The RAM identity map is straightforward. We want the entire RAM region to be accessible at the same addresses as their physical locations, so we can continue using our existing code without modification. In our case, the RAM spans 0x4000_0000 to 0x5000_0000 (256 MB). That’s 128 blocks, each 2 MB. We loop through all 128 and create block descriptors with ATTRIDX0 (normal memory, cacheable) and SH_INNER (inner shareable, for future multi-core support).

Using 2MB blocks instead of 4KB pages means we only need 128 L2 entries, not 65,536 L3 entries. Fewer entries means less memory used for page tables and fewer TLB misses. The downside is that we can’t set different permissions for individual 4KB pages within those 2MB blocks, but for our simple kernel, that’s not a concern.

In a real OS, you might want finer-grained control and use page descriptors at L3 for some regions. The loop calculates the virtual and physical addresses for each block, which are the same because of the identity mapping. The L2 index is calculated as (va >> 21) & 0x1FF, which gives us the correct entry in the L2 table for each 2MB block.

8.3 Test VA mapping (4KB page through L3)

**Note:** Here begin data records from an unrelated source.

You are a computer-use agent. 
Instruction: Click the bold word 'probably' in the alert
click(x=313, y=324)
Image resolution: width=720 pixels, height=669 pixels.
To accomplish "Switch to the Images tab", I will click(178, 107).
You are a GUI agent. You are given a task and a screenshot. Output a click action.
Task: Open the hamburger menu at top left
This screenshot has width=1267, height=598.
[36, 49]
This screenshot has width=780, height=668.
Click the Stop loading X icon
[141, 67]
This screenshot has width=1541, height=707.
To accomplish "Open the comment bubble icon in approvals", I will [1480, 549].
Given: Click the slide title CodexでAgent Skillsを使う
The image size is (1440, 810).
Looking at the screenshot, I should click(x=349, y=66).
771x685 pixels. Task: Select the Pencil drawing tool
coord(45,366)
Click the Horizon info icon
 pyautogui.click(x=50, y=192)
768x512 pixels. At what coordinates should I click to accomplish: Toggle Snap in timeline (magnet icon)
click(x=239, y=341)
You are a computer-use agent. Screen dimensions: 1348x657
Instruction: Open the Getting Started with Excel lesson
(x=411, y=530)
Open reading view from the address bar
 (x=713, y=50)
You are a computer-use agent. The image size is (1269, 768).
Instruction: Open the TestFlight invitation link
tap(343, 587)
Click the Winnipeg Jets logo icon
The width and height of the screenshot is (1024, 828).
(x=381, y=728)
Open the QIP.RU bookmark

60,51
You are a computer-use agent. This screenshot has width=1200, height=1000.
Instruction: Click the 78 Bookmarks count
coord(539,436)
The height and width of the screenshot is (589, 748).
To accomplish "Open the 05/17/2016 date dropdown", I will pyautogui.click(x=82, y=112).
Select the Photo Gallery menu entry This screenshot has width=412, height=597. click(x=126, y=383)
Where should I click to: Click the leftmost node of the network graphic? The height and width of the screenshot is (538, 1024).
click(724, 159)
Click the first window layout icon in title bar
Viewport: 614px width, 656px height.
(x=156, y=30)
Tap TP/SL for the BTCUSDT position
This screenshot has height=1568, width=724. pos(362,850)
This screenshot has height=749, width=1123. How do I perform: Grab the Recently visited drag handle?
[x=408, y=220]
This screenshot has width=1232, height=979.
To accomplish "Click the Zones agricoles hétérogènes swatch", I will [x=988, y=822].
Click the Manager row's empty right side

Before we dive in: VA stands for “virtual address” - an address used by software which the MMU translates to a physical address (PA). The low 12 bits are the page offset and remain the same after translation; the MMU replaces the upper bits (the virtual page number) with the physical frame number. In short VA = virtual address, PA = physical address, and offset bits pass through unchanged.

Finally, the test VA mapping is the most interesting one. We want to prove that the MMU is actually translating addresses, so we create a non-identity mapping: virtual address 0x8000_0000 maps to a physical frame we allocated earlier (let’s call it frame0). This means that when we access 0x8000_0000 in our code, the MMU will translate it to frame0 in physical memory. If we can read and write to that address successfully, it proves that the MMU is working correctly.

It is also important to note that this is not an identity map. The VA and PA are different. This is the whole point: proving that the MMU is actually translating.

The walk: L0[0] -> L1[2] -> L2_2[0] -> L3_TEST[0] -> frame0.

This demonstrates a full 4-level walk with a non-identity mapping. The L0 entry points to the L1 table, the L1 entry at index 2 points to the L2_2 table, the L2_2 entry at index 0 points to the L3_TEST table, and the L3_TEST entry at index 0 maps to frame0. This shows that the MMU is correctly following the page table pointers and applying the translations as expected.

Why L1 index 2? Because 0x8000_0000 >> 30 = 2. Each L1 entry covers 1GB. Index 0 covers 0-1GB, index 1 covers 1-2GB, index 2 covers 2-3GB. Our test address is at the start of the 2-3GB range. We point L1[2] to TT_L2_2, then L2_2[0] points to TT_L3_TEST, and finally L3_TEST[0] maps the 4KB page to frame0. This demonstrates a full 4-level walk with a non-identity mapping.

9. MMU configuration

MMU configuration is critical. The hardware uses the values in these registers to control how it performs address translation. If you get any of these wrong, the MMU won’t work as expected. You might get immediate faults, or worse, silent data corruption due to incorrect caching or permissions. Understanding what each register does and how it interacts with the page tables is essential for successful MMU setup. When we enable the MMU, the hardware reads these registers to determine how to interpret our page tables and perform translations.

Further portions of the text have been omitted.